(Dataset excerpts):

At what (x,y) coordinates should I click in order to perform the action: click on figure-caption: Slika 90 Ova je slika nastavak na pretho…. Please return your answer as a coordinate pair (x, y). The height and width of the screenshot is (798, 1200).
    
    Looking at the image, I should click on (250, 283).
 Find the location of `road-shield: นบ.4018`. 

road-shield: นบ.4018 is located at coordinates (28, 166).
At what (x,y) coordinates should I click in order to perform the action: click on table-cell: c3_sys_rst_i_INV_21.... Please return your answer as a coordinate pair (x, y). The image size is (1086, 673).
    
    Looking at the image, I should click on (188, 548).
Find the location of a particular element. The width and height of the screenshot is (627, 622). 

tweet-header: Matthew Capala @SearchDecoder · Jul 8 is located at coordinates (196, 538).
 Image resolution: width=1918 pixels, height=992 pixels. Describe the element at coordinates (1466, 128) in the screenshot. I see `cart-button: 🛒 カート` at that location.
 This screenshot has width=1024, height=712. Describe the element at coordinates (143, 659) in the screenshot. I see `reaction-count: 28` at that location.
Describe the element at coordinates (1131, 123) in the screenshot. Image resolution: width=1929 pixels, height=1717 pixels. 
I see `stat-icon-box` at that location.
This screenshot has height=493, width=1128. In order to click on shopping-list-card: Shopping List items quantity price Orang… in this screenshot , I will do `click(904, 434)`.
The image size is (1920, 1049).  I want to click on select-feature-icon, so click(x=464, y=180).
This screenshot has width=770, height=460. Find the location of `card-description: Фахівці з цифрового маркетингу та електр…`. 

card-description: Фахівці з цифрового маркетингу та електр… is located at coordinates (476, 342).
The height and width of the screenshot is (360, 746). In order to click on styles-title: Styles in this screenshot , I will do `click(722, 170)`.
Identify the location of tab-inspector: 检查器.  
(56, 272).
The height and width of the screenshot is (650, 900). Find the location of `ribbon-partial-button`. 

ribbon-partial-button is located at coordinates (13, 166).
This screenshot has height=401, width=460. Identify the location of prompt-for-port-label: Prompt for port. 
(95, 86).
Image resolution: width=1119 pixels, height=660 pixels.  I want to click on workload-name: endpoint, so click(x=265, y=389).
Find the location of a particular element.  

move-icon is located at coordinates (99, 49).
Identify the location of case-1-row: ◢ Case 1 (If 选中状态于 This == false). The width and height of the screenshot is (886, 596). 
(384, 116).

(The problem): Rewrite each line of the listing above as a JSON array of strings, one string per line, with blank lines omitted.

(Task solution):
[
  "At what (x,y) coordinates should I click in order to perform the action: click on figure-caption: Slika 90 Ova je slika nastavak na pretho…. Please return your answer as a coordinate pair (x, y). The height and width of the screenshot is (798, 1200).",
  "    Looking at the image, I should click on (250, 283).",
  " Find the location of `road-shield: นบ.4018`. ",
  "road-shield: นบ.4018 is located at coordinates (28, 166).",
  "At what (x,y) coordinates should I click in order to perform the action: click on table-cell: c3_sys_rst_i_INV_21.... Please return your answer as a coordinate pair (x, y). The image size is (1086, 673).",
  "    Looking at the image, I should click on (188, 548).",
  "Find the location of a particular element. The width and height of the screenshot is (627, 622). ",
  "tweet-header: Matthew Capala @SearchDecoder · Jul 8 is located at coordinates (196, 538).",
  " Image resolution: width=1918 pixels, height=992 pixels. Describe the element at coordinates (1466, 128) in the screenshot. I see `cart-button: 🛒 カート` at that location.",
  " This screenshot has width=1024, height=712. Describe the element at coordinates (143, 659) in the screenshot. I see `reaction-count: 28` at that location.",
  "Describe the element at coordinates (1131, 123) in the screenshot. Image resolution: width=1929 pixels, height=1717 pixels. ",
  "I see `stat-icon-box` at that location.",
  "This screenshot has height=493, width=1128. In order to click on shopping-list-card: Shopping List items quantity price Orang… in this screenshot , I will do `click(904, 434)`.",
  "The image size is (1920, 1049).  I want to click on select-feature-icon, so click(x=464, y=180).",
  "This screenshot has width=770, height=460. Find the location of `card-description: Фахівці з цифрового маркетингу та електр…`. ",
  "card-description: Фахівці з цифрового маркетингу та електр… is located at coordinates (476, 342).",
  "The height and width of the screenshot is (360, 746). In order to click on styles-title: Styles in this screenshot , I will do `click(722, 170)`.",
  "Identify the location of tab-inspector: 检查器.  ",
  "(56, 272).",
  "The height and width of the screenshot is (650, 900). Find the location of `ribbon-partial-button`. ",
  "ribbon-partial-button is located at coordinates (13, 166).",
  "This screenshot has height=401, width=460. Identify the location of prompt-for-port-label: Prompt for port. ",
  "(95, 86).",
  "Image resolution: width=1119 pixels, height=660 pixels.  I want to click on workload-name: endpoint, so click(x=265, y=389).",
  "Find the location of a particular element.  ",
  "move-icon is located at coordinates (99, 49).",
  "Identify the location of case-1-row: ◢ Case 1 (If 选中状态于 This == false). The width and height of the screenshot is (886, 596). ",
  "(384, 116)."
]